Attendance tracking data - weather

Tom had previously posted a question about weather and attendance, looking at it from a forecasting attendance point of view.  (https://community.tessituranetwork.com/topical_groups/analytics-coffee/f/discussions/22444/weather-and-attendance)   Our question is more about tracking weather data in an effort to help analyze past attendance.  Currently, the Museum tracks the temperature at a certain point of the day and an indicator of what type of weather was happening (cloudy, rainy, partly cloudy).  I don't think this is quite what we need for analysis (i.e., we don't need to determine how partly cloudy and 73 degrees varies from cloudy and 69 degrees).   My goal is to come up with a single indicator, preferably with a small number of potential values (less than 6) to help quantify if the weather was either a positive or negative factor in attendance for that day.  Part of the key is to make the evaluation of what is the value for that day as objective as possible since this value will be recorded by different people of different days.  (I'd prefer not to do a general "on a scale of 1 to 5, did the weather positively or negatively affect attendance today?)  Is anyone else doing this sort of analysis?  If so, how do you quantify the effect of the weather?  Thanks!
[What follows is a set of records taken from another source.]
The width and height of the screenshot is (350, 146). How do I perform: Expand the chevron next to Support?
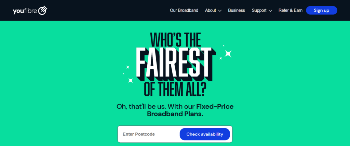(x=270, y=11)
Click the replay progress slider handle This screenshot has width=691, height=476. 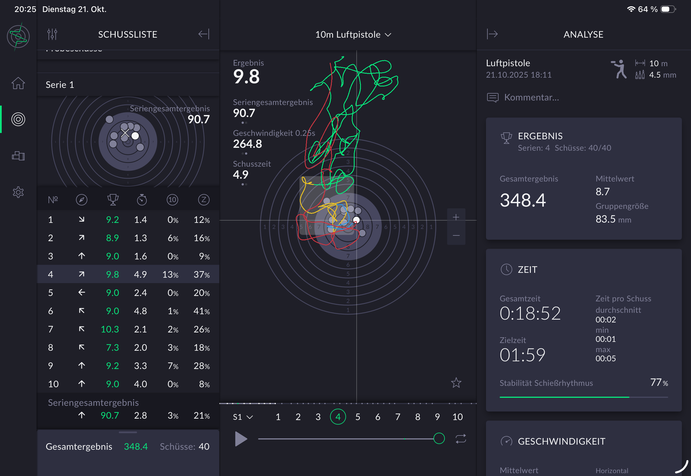439,439
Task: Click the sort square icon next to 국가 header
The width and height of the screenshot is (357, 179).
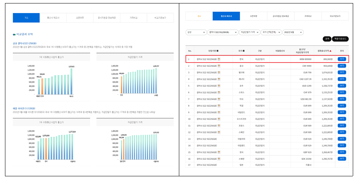Action: (x=244, y=51)

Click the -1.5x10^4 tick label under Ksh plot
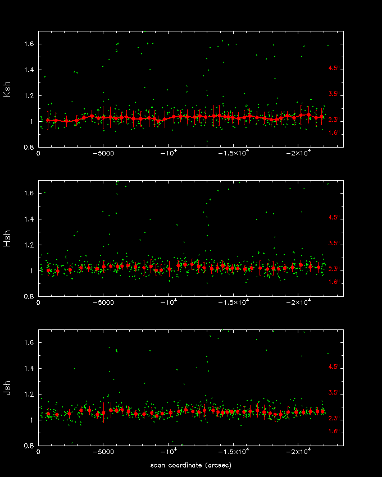coord(235,153)
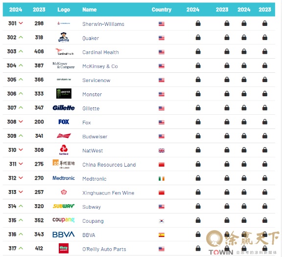Screen dimensions: 282x257
Task: Click the Gillette logo
Action: coord(64,108)
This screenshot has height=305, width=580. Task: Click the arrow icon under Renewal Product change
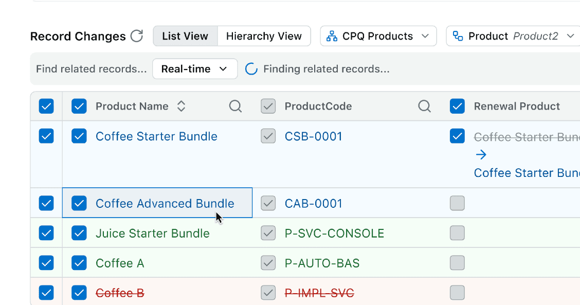point(481,155)
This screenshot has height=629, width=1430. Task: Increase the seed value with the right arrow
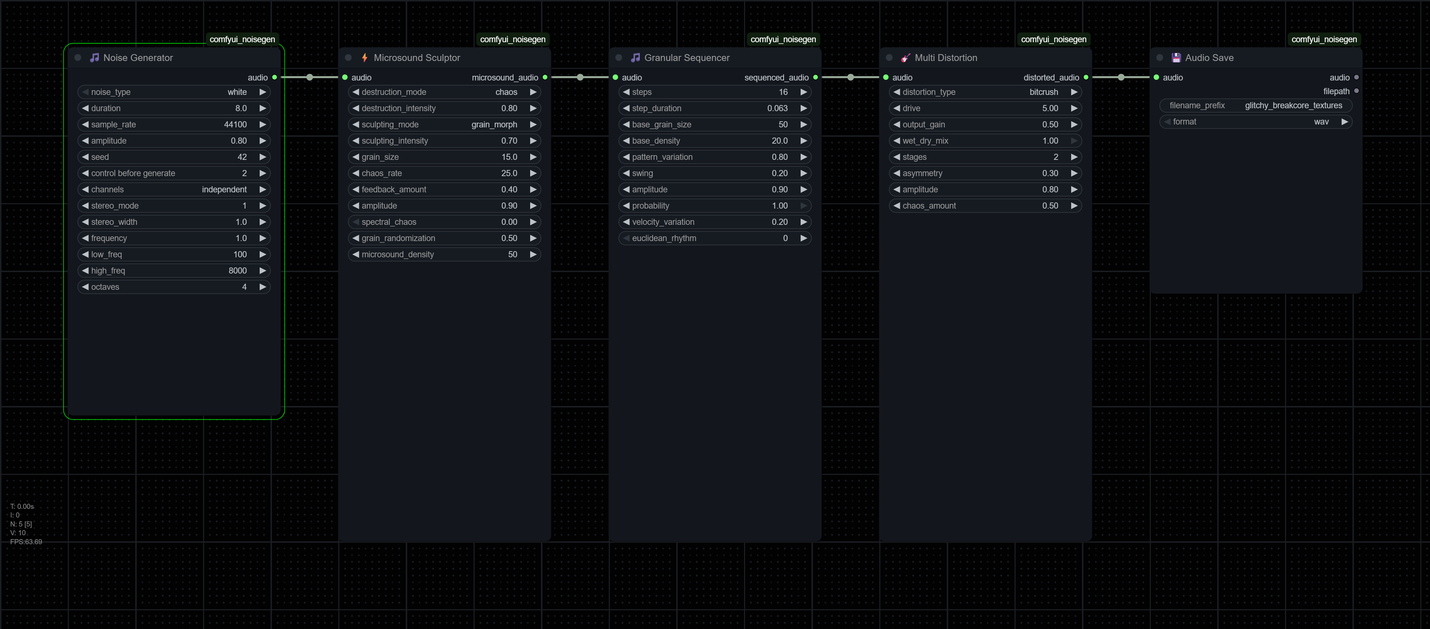pyautogui.click(x=263, y=157)
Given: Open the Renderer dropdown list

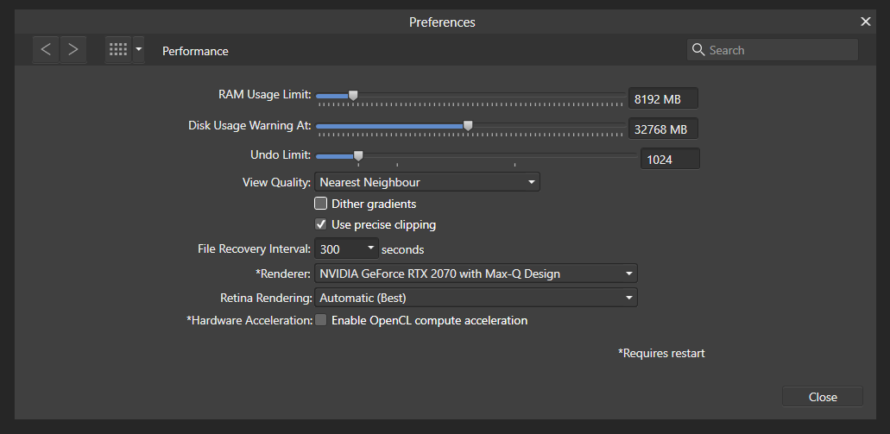Looking at the screenshot, I should [476, 274].
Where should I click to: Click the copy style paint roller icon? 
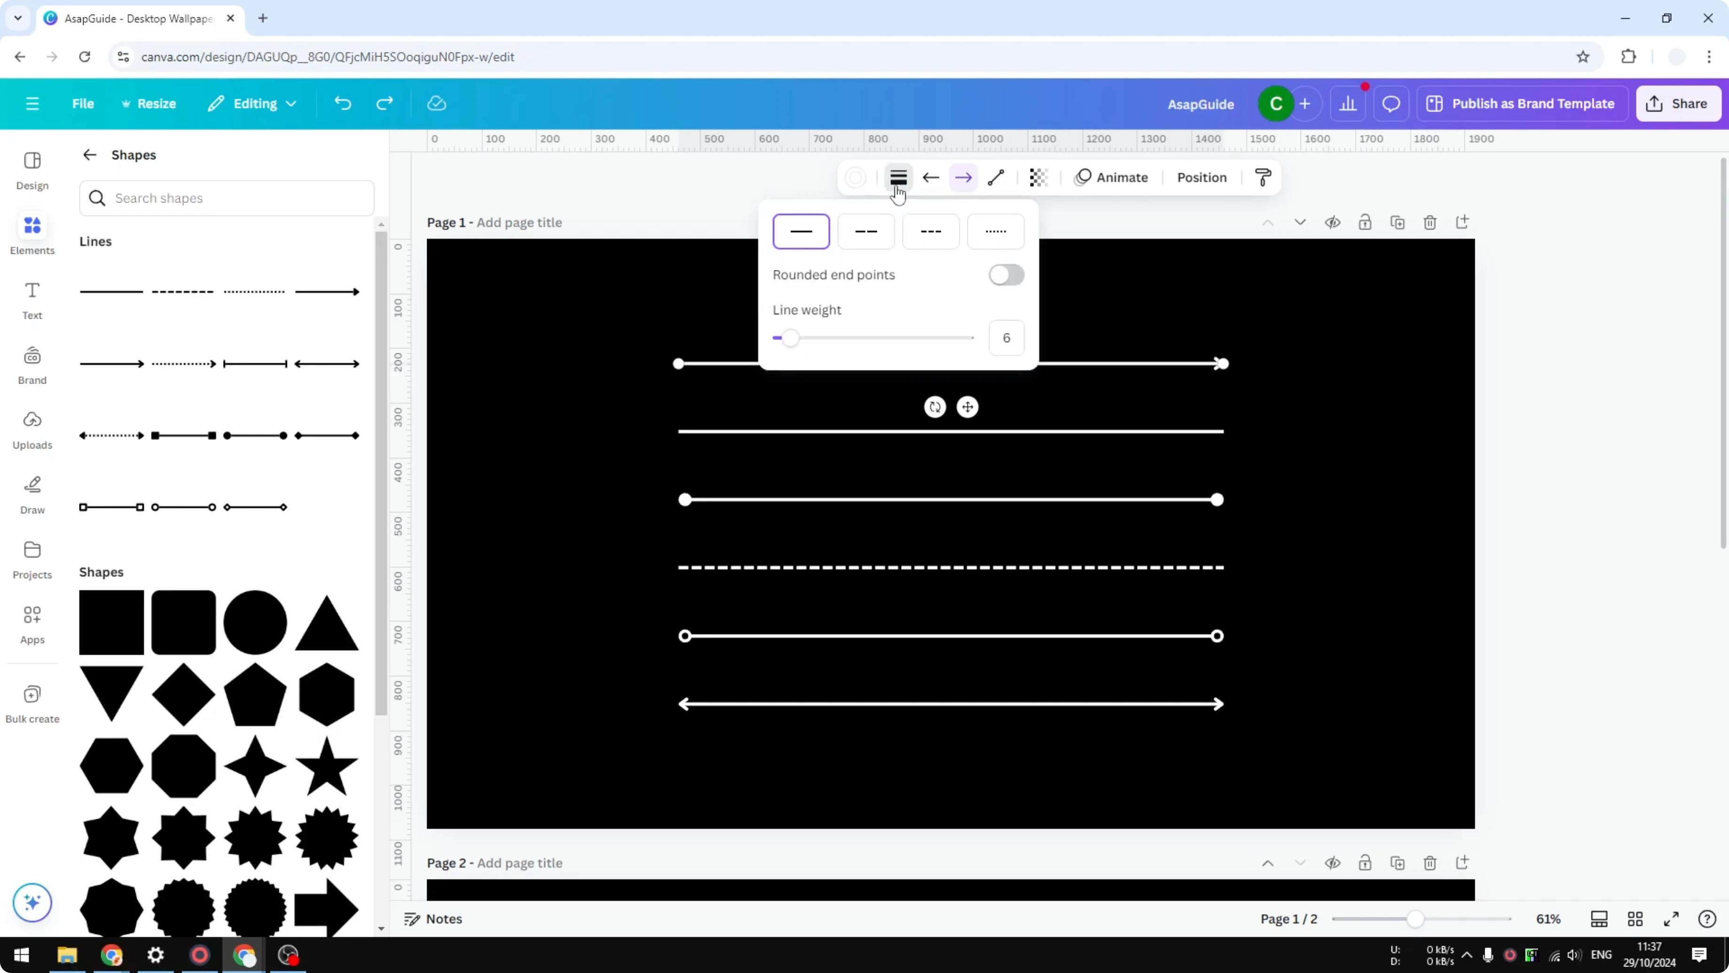tap(1263, 177)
  • Random forest yields the best results for us. We are predicting at the hour level, then we calculate the total for a given day.

  • Using this approach. Are you comfortable sharing any accuracy metrics?
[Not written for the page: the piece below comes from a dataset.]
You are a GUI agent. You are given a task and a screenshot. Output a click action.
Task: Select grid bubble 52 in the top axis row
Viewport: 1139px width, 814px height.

    What sorts of periods are giving you the hardest time predicting? 

    For us, Spring Break (Easter, Passover...) can be quite challenging because from a calendar point of view these days move around the calendar a lot.

  • Hi Tom, you've probably already thought of this but have you considered adding a categorical variable to your model for holidays that move? I.e. for every day have the column IsSpringBreak=0 or =1. An ML algorithm would then be able to take the break into account. 
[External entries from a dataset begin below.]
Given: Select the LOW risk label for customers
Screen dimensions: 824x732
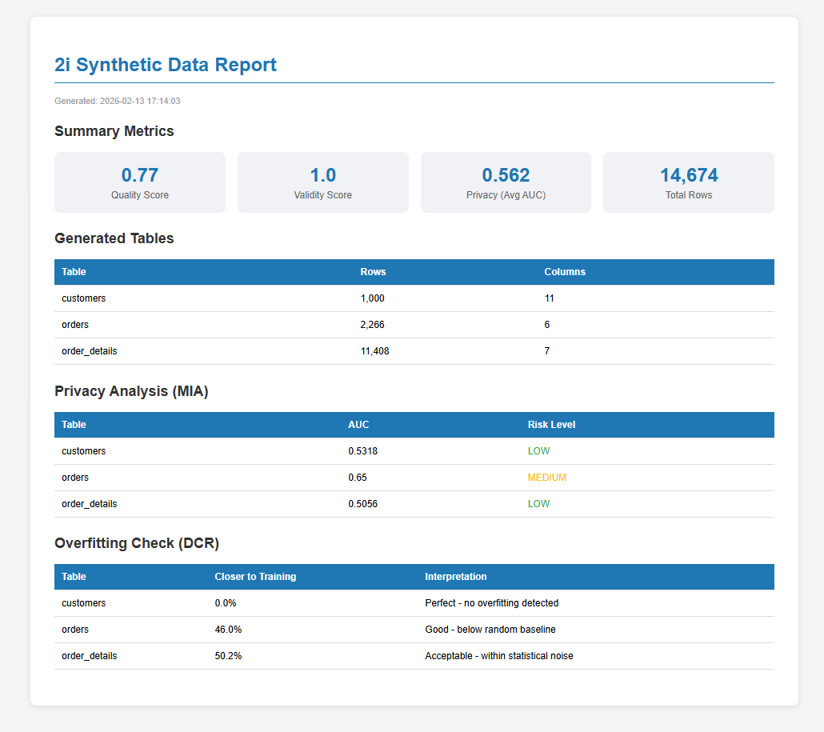Looking at the screenshot, I should [539, 450].
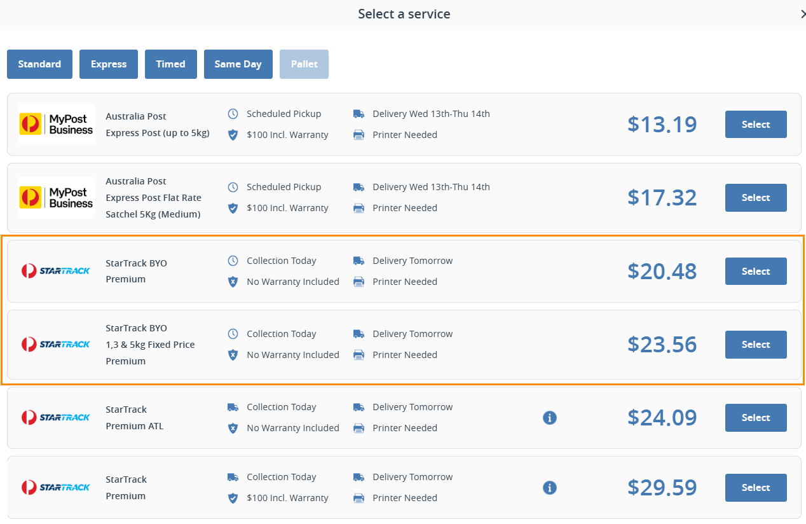Click the info icon next to Premium ATL price
The image size is (806, 524).
(549, 418)
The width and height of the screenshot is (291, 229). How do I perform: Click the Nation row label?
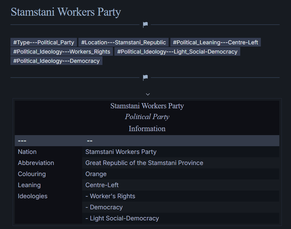click(x=27, y=152)
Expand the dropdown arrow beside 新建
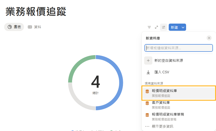The height and width of the screenshot is (131, 216). coord(183,27)
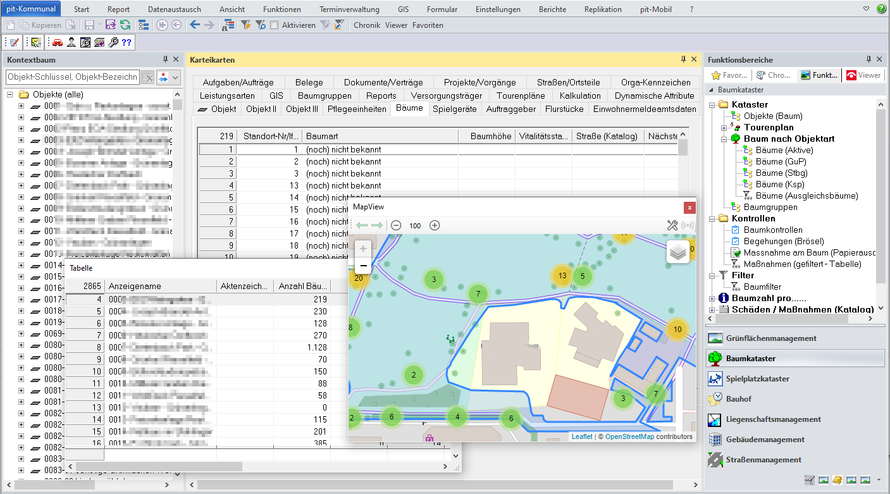890x494 pixels.
Task: Open the map layers control
Action: coord(677,251)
  • , I can get the actual days of Easter, Passover, Chinese New Year and Ramadan. These are some of the “holidays” that are based on a lunar cycle, not our Gregorian calendar.  And you can calculate the weekends adjacent to these dates.

    The problem for our prediction of spring break numbers arises out of how various organizations like schools and municipalities choose to celebrate / adapt their break calendars. In the New York City, New Jersy area these decisions are made hyper locally, and often vary wildly depending on the cultural make up of the local communities.   We have not found a reproducible way to inexpensively model this variability 18 or more months in advance. I’ve wondered about proxies.  Currently our best method is manually looking at a lot of school calendars. And hoping our distribution reflects the broader distribution of schools. 

    thoughts?

  • Hi Tom, I understand your difficulties now, that's quite a challenge. Here in the UK schools don't often know themselves when their holidays will be exactly 18 months in advance but it's at least quite standardised! I'm afraid I can't think of a better method than what you're already doing, taking a sample of schools. It would be possible to automate (without getting schools to submit their data directly) by modelling that distribution for future years based on a historical sample and perhaps some national exam dates that can be known in advance? However I doubt it would be possible to get much accuracy like this. One last thought is looking into whether any schools authorities (governing bodies, examination authorities, local governments who give holiday approvals) have calendars combine data from lots of schools. It would only be a little better than what you already do but might save you a small chunk of time.

  • we don’t even have national exam dates. 

    At the moment I don’t know who to ask about the approval of holiday schedules.  And I expect that I have to investigate both NY State and NJ state governments.